Posterior vitreous detachment
most common cause of acute onset of flashes and floaters
- 66% of patients over 70 year
- Caused by
- age-related change in which the vitreous degenerates
- shrinks and separates from the retina.
- During separation, the vitreous may tug
- cause mechanical stimulation of the retina, resulting in flashes
Differential Diagnosis
Causes of Photopsia other than posterior vitreous detachment include the following:
- A retinal tear or retinal detachment
- Migraine with aura (classic)
- Migraine headache without aura
- Posterior uveitis (multiple evanescent white dot syndrome, acute idiopathic blind spot enlargement syndrome, acute posterior multifocal placoid pigment epitheliopathy, acute zonal occult outer retinopathy, multifocal choroiditis, and panuveitis, Birdshot retino-choroiditis) [54]

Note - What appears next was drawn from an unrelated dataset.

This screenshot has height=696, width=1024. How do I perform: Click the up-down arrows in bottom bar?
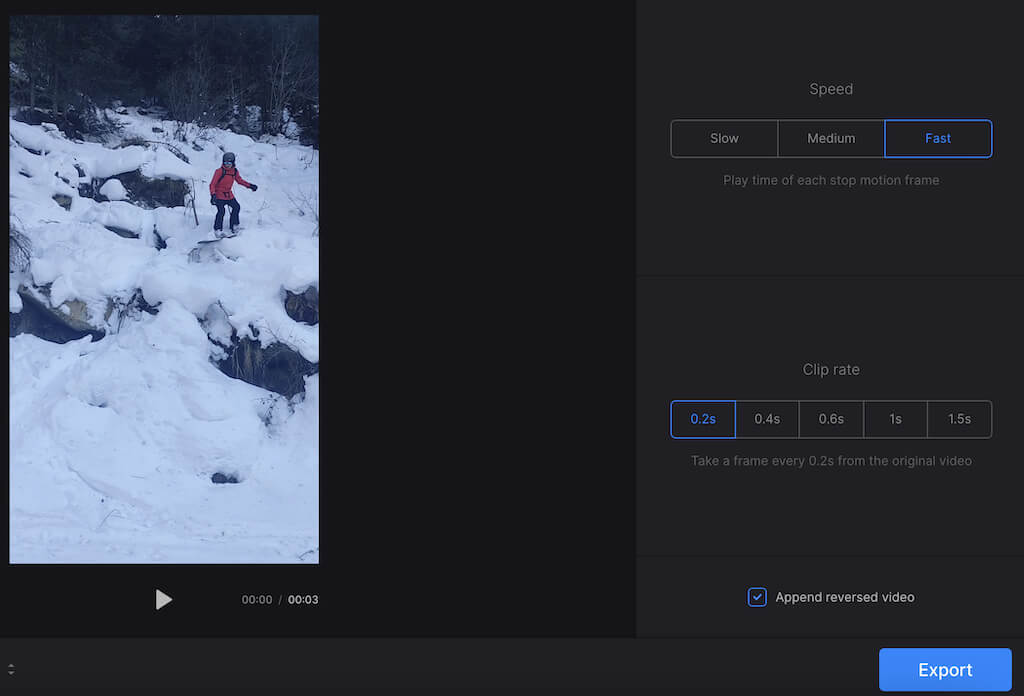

- Both early and the late stage of retinitis pigmentosa
Causes of floaters other than posterior vitreous detachment include the following:
- Vitreous hemorrhage due to any cause including retinal tear or retinal detachment, proliferative diabetic retinopathy
- Vitreous exudates in posterior uveitis, endophthalmitis
- Vitreous pigments
- Vitreous amyloidosis
- Intravitreal injection of drugs
Clinically
Early Stages:
- Usually asymptomatic
- Often undetected clinically until separation from optic disc margins
Symptoms:
- Flashes of light (photopsia)
- Quick, temporal quadrant, induced by head or eye movement, noticeable in dim environments
- Floaters (myodesopsia)
- Small, mobile vitreous particles against a bright background
- patient usually has normal vision
- no visual field defects
- Blurring of vision (67% of patients) due to vitreous hemorrhage from retinal breaks or ample floaters crowding the visual field
- no relative afferent pupillary defect
Treatment
- Follow-up and Examination:
- Acute symptomatic PVD without vitreous hemorrhage and peripheral retinal breaks:
- Follow-up at 2-4 weeks for precise peripheral retinal examination with scleral indentation
- Conservative management for patients with floaters:
- Reassurance that adaptation to visual symptoms will develop over time or floaters may resolve
- Floaters may persist beyond six months to one year in many cases
- Acute symptomatic PVD without vitreous hemorrhage and peripheral retinal breaks:
- Vitreous Hemorrhage:
- Typically mild, with a blob of hemorrhage just in front of the posterior pole
- May include intraretinal hemorrhage near the optic disc
- Circular circumferential attachment of the vitreous to the retina around the equator
- Some preretinal bleed may settle inferiorly behind the posterior vitreous face
- Associated breaks usually lie in the superior retina
- Management for Obscured Fundal View due to Vitreous Hemorrhage:
- Propped up position and bed rest
- Bilateral eye patching as an option
- Ultrasonography to rule out the presence of retinal breaks and other retinal conditions
- Interventional Options for Persistent, Clinically Significant Floaters:
- For highly symptomatic floaters impacting quality of life:
- Various interventional options may be considered based on the specific clinical scenario and patient needs.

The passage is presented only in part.